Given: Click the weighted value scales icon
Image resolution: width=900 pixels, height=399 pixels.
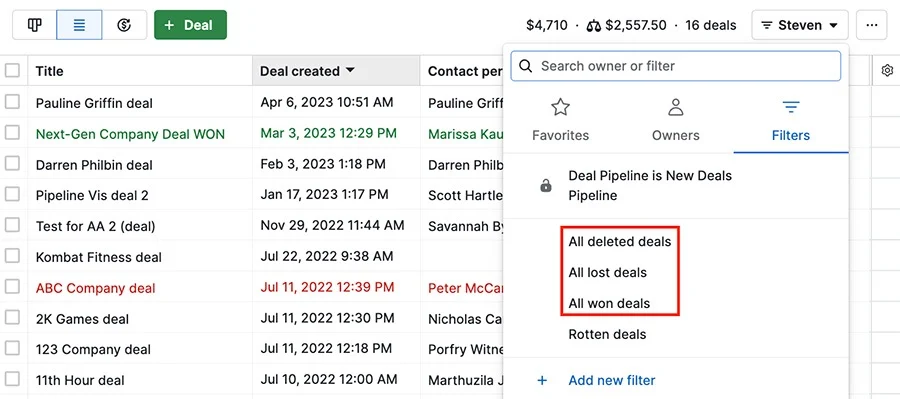Looking at the screenshot, I should tap(593, 26).
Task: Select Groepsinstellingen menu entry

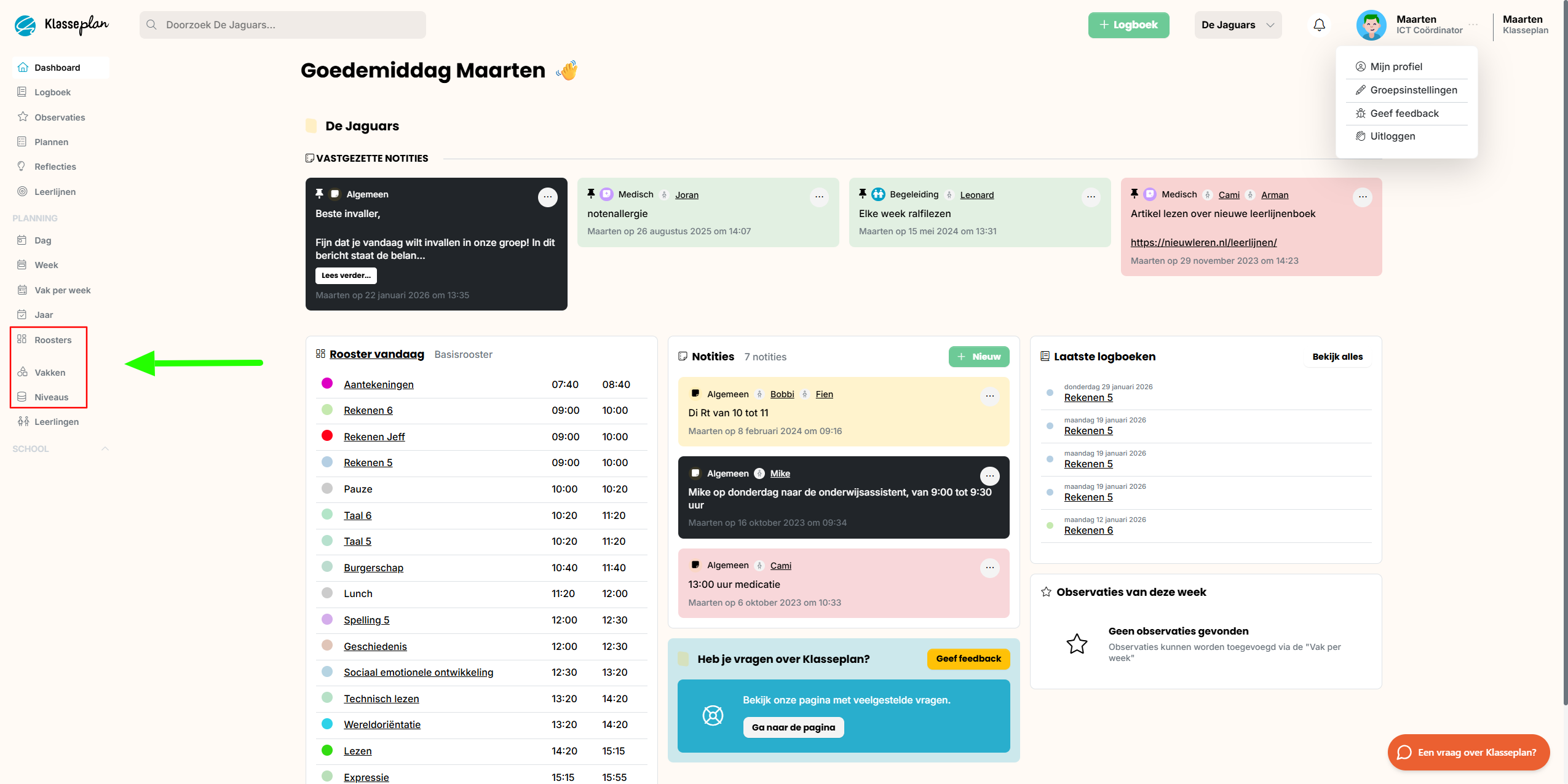Action: coord(1413,90)
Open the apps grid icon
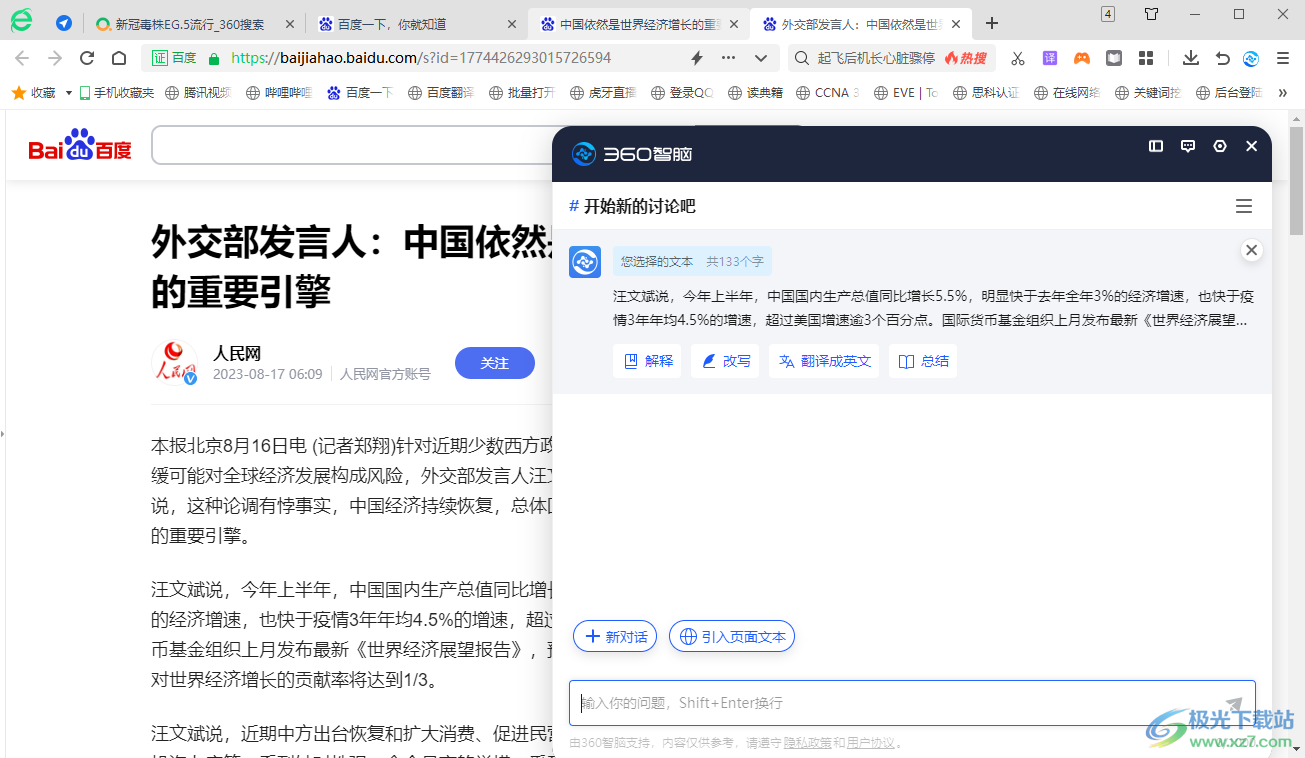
◆ ◆ ◆ ◆
Pull out the text of every item above and reproduce it line for line, unchanged. Leave the pictures out of your answer.

# Finished answer
Given: Click the weighted value scales icon
Image resolution: width=900 pixels, height=399 pixels.
Looking at the screenshot, I should tap(593, 26).
Task: Select Groepsinstellingen menu entry

Action: coord(1413,90)
Open the apps grid icon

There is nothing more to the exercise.